Le taux d’emploi des seniors est l’un des plus bas d’Europe. Seulement 33 % des 60-64 ans sont en emploi en France, contre environ 45 % dans l’ensemble de l’Union européenne et près de 60 % en Allemagne et 70 % en Suède. Les seniors sont pourtant moins exposés au chômage que les autres (6,9 % pour les 60-64 ans contre 7,4 % pour la population générale). Ce taux d’emploi aussi bas s’explique donc principalement par le fait que les Français partent en retraite en moyenne plus tôt que dans d’autres pays. Les effets des réformes de 2010 et de 2014 le confirment : en 10 ans, le taux d’emploi des 60-64 ans a presque doublé, passant de 19 % à 33 %. Relever le défi du plein-emploi, c’est aussi se concentrer sur l’emploi des seniors pour favoriser la pérennité de notre modèle social. Maintenir en activité un peu plus longtemps les seniors doit permettre de générer des effets sur l’emploi et la croissance.
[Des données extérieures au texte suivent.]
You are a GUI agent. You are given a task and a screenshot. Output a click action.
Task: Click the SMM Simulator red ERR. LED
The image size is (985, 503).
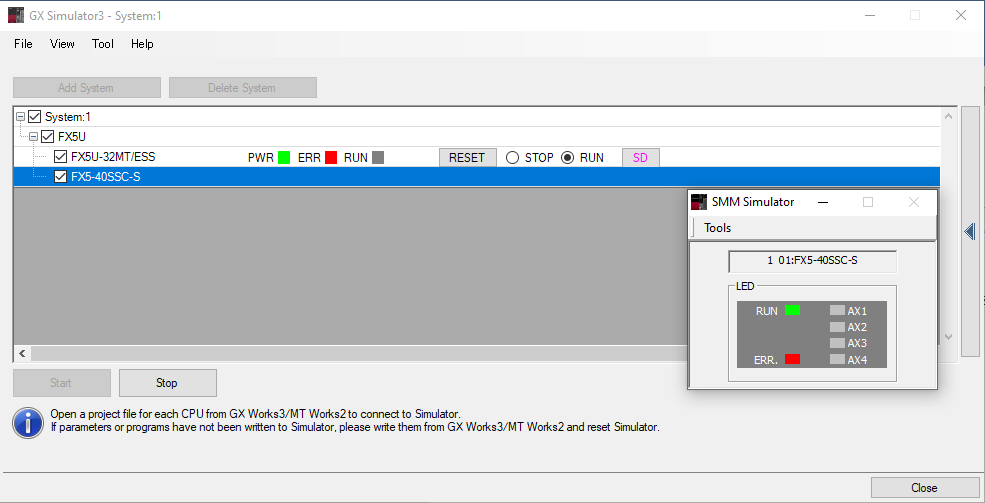pyautogui.click(x=792, y=359)
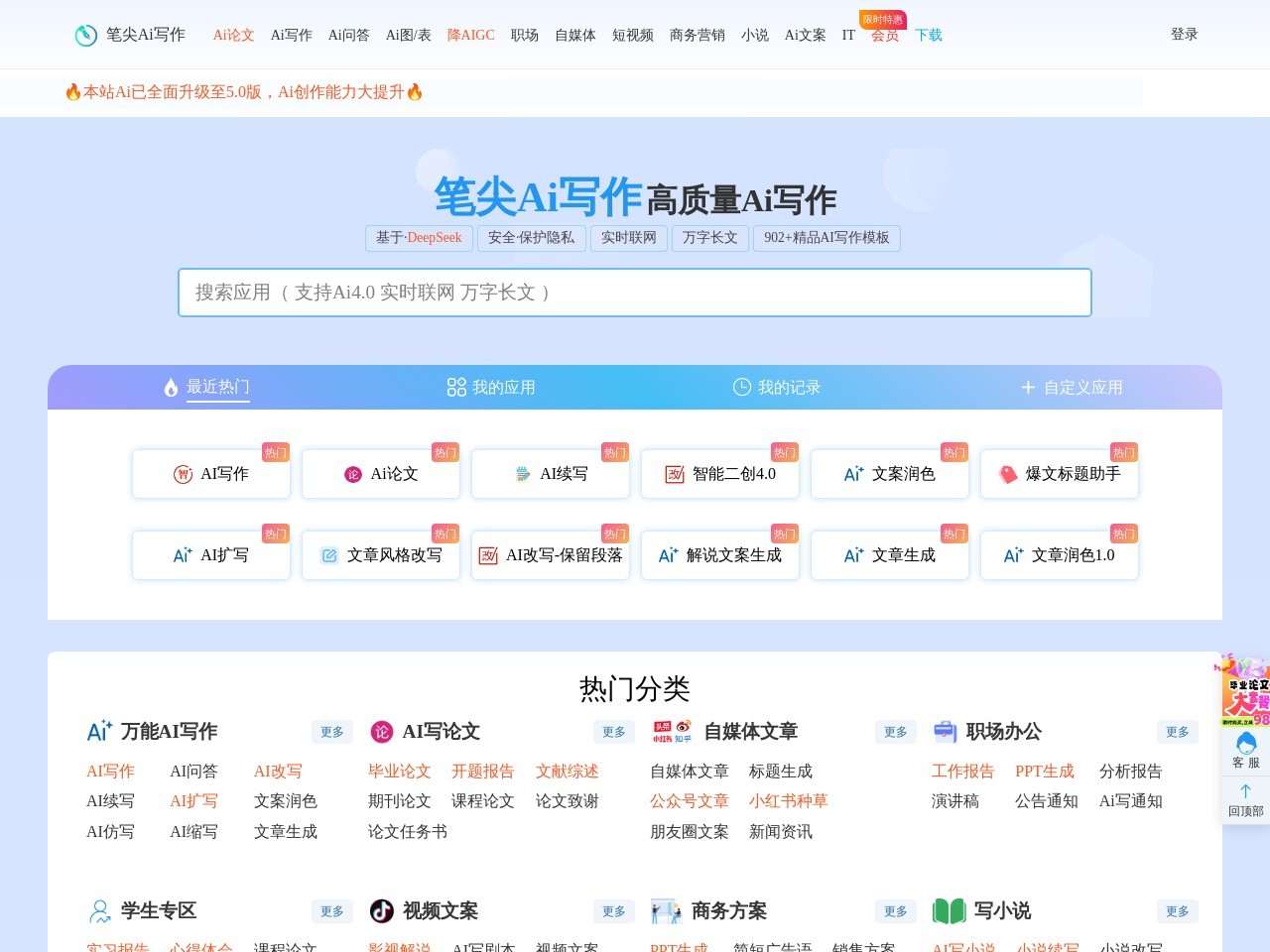Click the 写小说 book icon
Viewport: 1270px width, 952px height.
tap(949, 911)
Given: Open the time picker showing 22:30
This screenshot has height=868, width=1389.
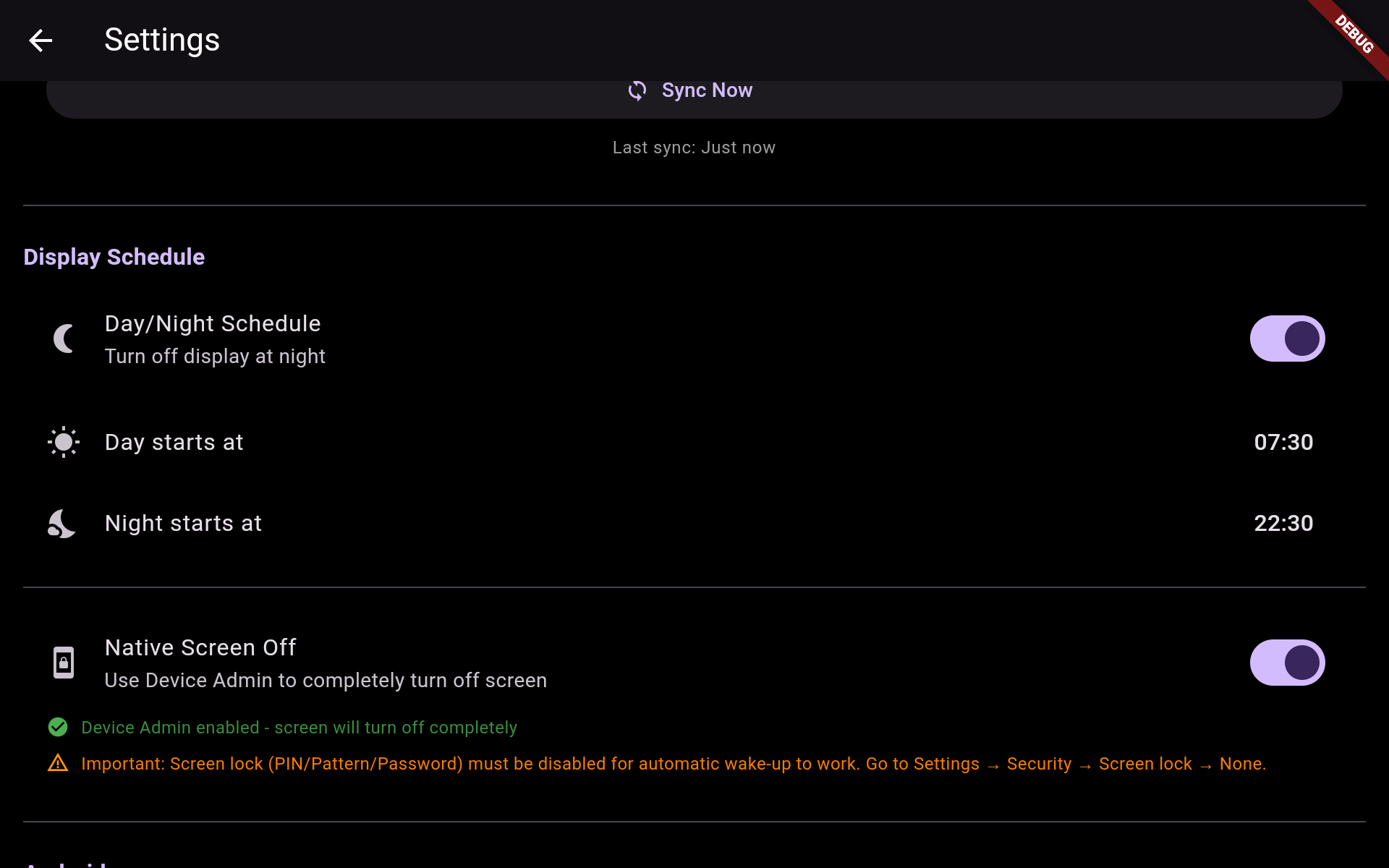Looking at the screenshot, I should click(1283, 523).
Aujourd’hui, un retraité a en moyenne un niveau de vie équivalent à celui du reste de la population et le taux de pauvreté des retraités est deux fois inférieur à celui du reste de la population. C’est l’une des situations les plus favorables d’Europe, alors même que la durée passée en retraite est l’une des plus longues. Si rien n’est fait, les déficits s’accumuleront et fragiliseront la pérennité de notre système, avec le risque que cela se traduise inévitablement à terme par une baisse des pensions.

Le système de retraite est composé de 42 régimes et 13 systèmes de réversion différents. Il est donc très complexe et génère des situations souvent inéquitables, héritage de la construction historique de notre modèle social. Les régimes spéciaux, créés avant la sécurité sociale, ne correspondent plus, pour la plupart d’entre eux, aux réalités des métiers d’aujourd’hui. Souvent, les salariés des régimes spéciaux ont des conditions de travail similaires à d’autres salariés affiliés au régime général, mais bénéficient de règles différentes considérées comme inéquitables.

L’âge légal sera progressivement relevé à compter du 1er septembre 2023, et sera ainsi fixé à 63 ans et 3 mois à la fin du quinquennat, puis atteindra la cible de 64 ans en 2030. La durée d’assurance cible pour bénéficier du taux plein est maintenue à 43 annuités. Toutefois, la montée en charge pour atteindre cette cible s’achèvera désormais en 2027 au rythme d’un trimestre supplémentaire par année. Cette seconde mesure permet de partager l’effort entre les salariés, selon leur âge de début de carrière. L’âge d’annulation de la décote restera à 67 ans. Les personnes partant à cet âge bénéficieront du taux plein, même sans avoir validé la durée d’assurance requise.

Le rétablissement de l’équilibre par l’augmentation des cotisations alourdirait considérablement les prélèvements obligatoires sur les ménages et les entreprises. Il impliquerait une augmentation moyenne de 400 € de cotisations par an pour parvenir à l’équilibre en 2027 et 550 € pour combler le déficit en 2032. Le poids des prélèvements obligatoires s’établit déjà à un niveau très élevé en France (45 %) par rapport aux autres pays de l’OCDE (35 %). Une baisse du niveau des pensions ne serait pas non plus acceptable. Si elle devait à elle seule résorber le déficit du système de retraites, elle représenterait une baisse de plus de 700 € par retraité par an en 2030.